One of the most significant strengths of the film, however, is that the larger history and the important socio-political issues are so thoroughly embedded in the personal that the film is not what we might call just an “issue film.” Kernell, in an interview with Variety, asserted that the film is not intended to be “educational,” and, indeed, it does not feel so, even if it does take such care to represent an authentically Sámi experience in the racist Swedish context. The two sisters, in luminous, marvelous performances, are real life sisters and speak Southern Sámi , a language only a few speak today, and Kernell is careful to get the details of costume and culture right. A viewer may, then, as I did, when finishing the film, rush to the internet for more information about the people group that has had so little attention for a white, Western audience, but for all the ideological and cultural significance, the weight of the film rests with Elle-Marja and her psychological and emotional evolution, the slowly growing fracture of her mind, of her divided longings – and it is that focus that reveals the larger issues as so vital.
It is extraordinary that Amanda Kernell, in her first feature, has such exquisite control of her art, making larger political concerns so intimately human. We’ve noted already the film’s bookends, Christina’s current moment surrounding the flashback to her younger self, and it provides an elegantly simple structure that works on both the story and the emotional level. A film using such bookends often fails in the final moments, offering alternatively too tidy or too self-consciously artful an ending. But here, the final shots do not merely repeat what we know or fulfill what we might predict: they are simple, but they show us the impossible complexities of Christina-Elle-Marja, her being and her world and hit an emotional note that cannot be easily shaken off.
The bookends, though, are only one aspect of the film, and Kernell’s camerawork and editing put us into the heart of Elle-Marja’s experience and psychology. The basic conflict of her being resides in the impossible task of thriving, as her Sámi self, in the midst of a dominant Swedish culture. The great irony of the Swedish world is that while it insists on the repression and excision of the Sámi language and culture, except in certain contexts where it may be fetishized and studied, it also insists that any Sámi person can never be Swedish and therefore fully an equal. Kernell demonstrates this dreadful irony in scenes where a teacher says, explicitly, on the one hand, that Southern Sámi must not be spoken in school, and, on the other hand, that Sámi children may not go on to seek higher education. “Studies have shown,” the teacher says, “[Sámi ] people can’t get by in town. [Their] brains are . . . [pause] . . . [They] don’t have what it takes.” The boarding school is meant to drive the Sámi out of them, as it were, and yet Sámi children may not seek full personal and educational equality. Elle-Marja and her fellow Sámi , then, are forcibly and intimately connected to Swedish language and culture but always also forcibly isolated from it.
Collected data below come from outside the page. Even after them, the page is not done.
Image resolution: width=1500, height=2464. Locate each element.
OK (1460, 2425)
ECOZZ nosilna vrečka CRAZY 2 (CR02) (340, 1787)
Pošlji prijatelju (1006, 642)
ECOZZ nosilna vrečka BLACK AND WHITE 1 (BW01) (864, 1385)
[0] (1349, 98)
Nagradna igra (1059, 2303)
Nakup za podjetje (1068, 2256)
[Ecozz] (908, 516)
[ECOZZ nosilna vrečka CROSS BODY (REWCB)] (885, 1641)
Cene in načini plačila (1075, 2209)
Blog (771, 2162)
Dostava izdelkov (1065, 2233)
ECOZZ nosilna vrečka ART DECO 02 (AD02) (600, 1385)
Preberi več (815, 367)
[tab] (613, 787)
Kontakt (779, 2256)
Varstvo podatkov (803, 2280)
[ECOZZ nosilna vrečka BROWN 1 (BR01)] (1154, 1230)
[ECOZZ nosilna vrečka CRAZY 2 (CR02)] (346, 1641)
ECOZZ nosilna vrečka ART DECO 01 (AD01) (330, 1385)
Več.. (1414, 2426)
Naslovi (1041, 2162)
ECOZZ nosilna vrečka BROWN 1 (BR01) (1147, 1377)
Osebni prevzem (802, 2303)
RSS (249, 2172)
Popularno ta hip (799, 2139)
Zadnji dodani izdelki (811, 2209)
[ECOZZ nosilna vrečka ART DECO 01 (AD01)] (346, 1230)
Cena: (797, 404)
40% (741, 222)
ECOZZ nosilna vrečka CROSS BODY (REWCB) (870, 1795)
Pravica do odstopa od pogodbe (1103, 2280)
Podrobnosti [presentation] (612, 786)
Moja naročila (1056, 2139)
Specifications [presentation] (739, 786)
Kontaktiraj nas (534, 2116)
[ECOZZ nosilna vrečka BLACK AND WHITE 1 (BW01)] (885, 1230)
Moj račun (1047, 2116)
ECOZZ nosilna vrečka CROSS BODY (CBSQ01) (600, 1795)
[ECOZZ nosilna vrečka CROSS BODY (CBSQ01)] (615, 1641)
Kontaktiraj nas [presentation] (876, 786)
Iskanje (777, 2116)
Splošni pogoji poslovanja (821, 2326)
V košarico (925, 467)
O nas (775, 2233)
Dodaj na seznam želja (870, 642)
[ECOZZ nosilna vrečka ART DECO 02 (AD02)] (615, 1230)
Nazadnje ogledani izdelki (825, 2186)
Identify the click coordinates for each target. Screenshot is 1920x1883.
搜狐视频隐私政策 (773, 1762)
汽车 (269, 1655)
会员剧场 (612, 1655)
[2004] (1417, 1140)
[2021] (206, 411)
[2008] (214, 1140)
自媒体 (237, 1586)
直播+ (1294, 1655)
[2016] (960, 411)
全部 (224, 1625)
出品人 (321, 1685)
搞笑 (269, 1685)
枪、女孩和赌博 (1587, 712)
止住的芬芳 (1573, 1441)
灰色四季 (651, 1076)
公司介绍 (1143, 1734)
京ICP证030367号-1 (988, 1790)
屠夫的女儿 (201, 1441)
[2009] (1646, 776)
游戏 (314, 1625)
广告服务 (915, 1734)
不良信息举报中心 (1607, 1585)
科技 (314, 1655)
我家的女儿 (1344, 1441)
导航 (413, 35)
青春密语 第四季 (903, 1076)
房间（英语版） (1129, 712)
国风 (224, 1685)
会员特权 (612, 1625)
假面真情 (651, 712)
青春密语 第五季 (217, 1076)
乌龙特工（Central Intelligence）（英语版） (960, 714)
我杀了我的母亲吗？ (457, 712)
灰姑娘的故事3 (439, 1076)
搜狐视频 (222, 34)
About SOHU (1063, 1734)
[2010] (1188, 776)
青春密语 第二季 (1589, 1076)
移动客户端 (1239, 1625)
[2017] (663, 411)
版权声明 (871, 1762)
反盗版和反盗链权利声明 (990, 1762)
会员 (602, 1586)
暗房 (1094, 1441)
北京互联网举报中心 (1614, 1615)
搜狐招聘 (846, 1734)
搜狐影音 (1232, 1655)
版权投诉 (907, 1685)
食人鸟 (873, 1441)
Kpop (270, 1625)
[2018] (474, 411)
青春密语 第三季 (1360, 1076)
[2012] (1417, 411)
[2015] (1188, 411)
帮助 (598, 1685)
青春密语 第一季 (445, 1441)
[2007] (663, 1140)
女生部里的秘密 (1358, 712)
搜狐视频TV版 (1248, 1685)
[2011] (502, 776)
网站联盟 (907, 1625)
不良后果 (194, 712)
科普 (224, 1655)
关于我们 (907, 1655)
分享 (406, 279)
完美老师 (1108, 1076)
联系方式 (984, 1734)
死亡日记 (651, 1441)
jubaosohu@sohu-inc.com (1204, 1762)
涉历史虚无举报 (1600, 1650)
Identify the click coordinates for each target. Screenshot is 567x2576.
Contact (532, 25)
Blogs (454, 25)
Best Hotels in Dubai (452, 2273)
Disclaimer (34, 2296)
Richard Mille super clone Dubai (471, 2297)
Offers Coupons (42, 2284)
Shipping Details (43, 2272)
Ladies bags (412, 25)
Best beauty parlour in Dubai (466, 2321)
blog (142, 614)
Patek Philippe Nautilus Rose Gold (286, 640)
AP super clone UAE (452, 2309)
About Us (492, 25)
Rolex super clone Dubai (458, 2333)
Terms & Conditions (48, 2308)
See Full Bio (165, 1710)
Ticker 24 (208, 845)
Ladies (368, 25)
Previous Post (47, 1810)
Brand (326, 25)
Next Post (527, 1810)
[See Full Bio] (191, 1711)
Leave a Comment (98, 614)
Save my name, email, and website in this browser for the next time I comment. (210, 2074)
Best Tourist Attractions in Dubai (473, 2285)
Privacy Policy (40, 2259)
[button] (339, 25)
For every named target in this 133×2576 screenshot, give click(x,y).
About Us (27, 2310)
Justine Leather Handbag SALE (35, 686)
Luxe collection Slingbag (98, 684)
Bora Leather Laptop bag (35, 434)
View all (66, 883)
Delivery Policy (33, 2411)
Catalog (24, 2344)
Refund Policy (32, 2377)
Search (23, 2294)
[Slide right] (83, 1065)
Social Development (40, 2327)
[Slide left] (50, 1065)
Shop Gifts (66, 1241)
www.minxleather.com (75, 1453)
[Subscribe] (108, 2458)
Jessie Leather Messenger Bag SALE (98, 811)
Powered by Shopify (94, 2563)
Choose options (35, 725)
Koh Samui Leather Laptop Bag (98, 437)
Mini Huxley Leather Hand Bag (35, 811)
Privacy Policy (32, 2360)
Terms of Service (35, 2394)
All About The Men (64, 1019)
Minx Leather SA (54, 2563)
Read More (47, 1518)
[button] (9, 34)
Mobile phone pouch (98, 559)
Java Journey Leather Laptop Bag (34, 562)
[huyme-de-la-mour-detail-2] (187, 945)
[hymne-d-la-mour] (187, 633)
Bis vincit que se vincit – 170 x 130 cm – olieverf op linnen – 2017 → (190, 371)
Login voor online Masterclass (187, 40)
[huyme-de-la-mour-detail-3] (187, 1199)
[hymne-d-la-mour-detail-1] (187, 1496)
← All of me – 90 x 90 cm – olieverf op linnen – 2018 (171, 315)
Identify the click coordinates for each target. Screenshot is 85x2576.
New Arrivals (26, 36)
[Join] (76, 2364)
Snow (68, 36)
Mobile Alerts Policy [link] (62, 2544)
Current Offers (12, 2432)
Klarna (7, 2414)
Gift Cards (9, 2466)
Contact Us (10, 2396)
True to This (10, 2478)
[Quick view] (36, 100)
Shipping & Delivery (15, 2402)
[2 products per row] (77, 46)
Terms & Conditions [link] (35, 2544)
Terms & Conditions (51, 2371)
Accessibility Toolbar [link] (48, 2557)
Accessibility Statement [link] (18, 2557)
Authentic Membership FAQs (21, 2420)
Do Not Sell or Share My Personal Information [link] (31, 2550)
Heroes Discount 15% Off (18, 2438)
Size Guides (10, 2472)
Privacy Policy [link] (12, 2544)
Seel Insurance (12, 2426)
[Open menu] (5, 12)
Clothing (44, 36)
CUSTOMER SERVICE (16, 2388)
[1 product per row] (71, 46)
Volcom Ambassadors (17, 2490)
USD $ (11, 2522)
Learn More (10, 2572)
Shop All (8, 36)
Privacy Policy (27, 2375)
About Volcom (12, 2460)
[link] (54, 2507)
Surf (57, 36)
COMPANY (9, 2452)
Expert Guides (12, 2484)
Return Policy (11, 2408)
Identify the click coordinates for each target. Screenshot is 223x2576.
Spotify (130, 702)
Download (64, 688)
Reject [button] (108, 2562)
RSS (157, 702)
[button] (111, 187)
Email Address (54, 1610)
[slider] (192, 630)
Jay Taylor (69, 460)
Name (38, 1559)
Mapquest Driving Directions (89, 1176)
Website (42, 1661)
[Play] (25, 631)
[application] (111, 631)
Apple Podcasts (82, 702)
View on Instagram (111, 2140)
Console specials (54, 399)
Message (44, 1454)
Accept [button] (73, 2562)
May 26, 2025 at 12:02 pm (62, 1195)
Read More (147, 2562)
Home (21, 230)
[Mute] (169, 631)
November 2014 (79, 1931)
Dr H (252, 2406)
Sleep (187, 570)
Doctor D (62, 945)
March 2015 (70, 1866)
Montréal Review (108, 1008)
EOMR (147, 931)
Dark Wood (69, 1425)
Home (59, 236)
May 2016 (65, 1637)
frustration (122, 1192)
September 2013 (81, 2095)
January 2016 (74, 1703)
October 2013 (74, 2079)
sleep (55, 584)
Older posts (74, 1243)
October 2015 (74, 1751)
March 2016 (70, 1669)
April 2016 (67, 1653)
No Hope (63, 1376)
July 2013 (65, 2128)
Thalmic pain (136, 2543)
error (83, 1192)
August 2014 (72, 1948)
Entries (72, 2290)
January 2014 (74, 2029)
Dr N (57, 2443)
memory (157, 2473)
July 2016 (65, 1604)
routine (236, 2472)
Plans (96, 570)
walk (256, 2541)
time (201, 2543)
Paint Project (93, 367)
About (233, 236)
Even more than in scenes of dialogue like those in the boarding school, however, Kernell’s camerawork and editing force us into Elle-Marja’s dilemma and emotional space. Kernell frequently juxtaposes extreme close-ups – Elle-Marja’s face or her fingers – with extreme long shots – Elle-Marja, a little figure within a vast space. Elle-Marja feels, desires, and intimately experiences her world and her relationships, and yet she is simultaneously an alien Other, isolated, cast out, and alone.
The visual motif of staring, watching eyes, too, underscores Elle-Marja’s alienation: she is watched, constantly observed, never a participant, and Kernell frequently cuts from the staring eyes to a close up of Elle-Marja’s expressive and vulnerable face.
Elle-Marja’s desperate desire to be accepted as Swedish and her constant experience of isolation within that culture is further compounded by the fact that that desire is perceived as betrayal within the Sámi community. Not only do Swedish eyes stare, Sámi eyes stare – her sister, her mother, the other Sámi school children – Elle-Marja cannot long for Swedish experience and equality and remain true to her own community. It is a terrible fracturing of the self, and Elle-Marja herself stares into the mirror again and again, as if in query of her own being.
In the beginning of the film, Elle-Marja tells her distraught sister, “If you can yoik it, you’ll be home,” and by the end, the full weight of that statement is brought to bear on Elle-Marja herself, and it continues in the woman with the Swedish name, Christina, who was once Elle-Marja. The “if you can” is not a question of ability, but of desire. Elle-Marja can yoik; Christina can yoik, but does she want to? Can she ever want to, in the midst of a dominant culture that will not recognize the deepest roots of her identity as valuable, as equally valuable, but as, at best, a curiosity for anthropological study? The idealist can, perhaps, answer that question easily. It is good and right to choose to be what you know to be good and right, no matter what pressures beset you.
But for the girl whose head is gripped within the steely arms of calipers and whose body is photographed, nude, by male scientists? Ability, choice, desire, right, wrong, family, the very notion of the self – all of these are things that are perhaps only easily distinguishable within a community that grants every individual both autonomy and equality.
(This review adapted from the review published in May 2017.)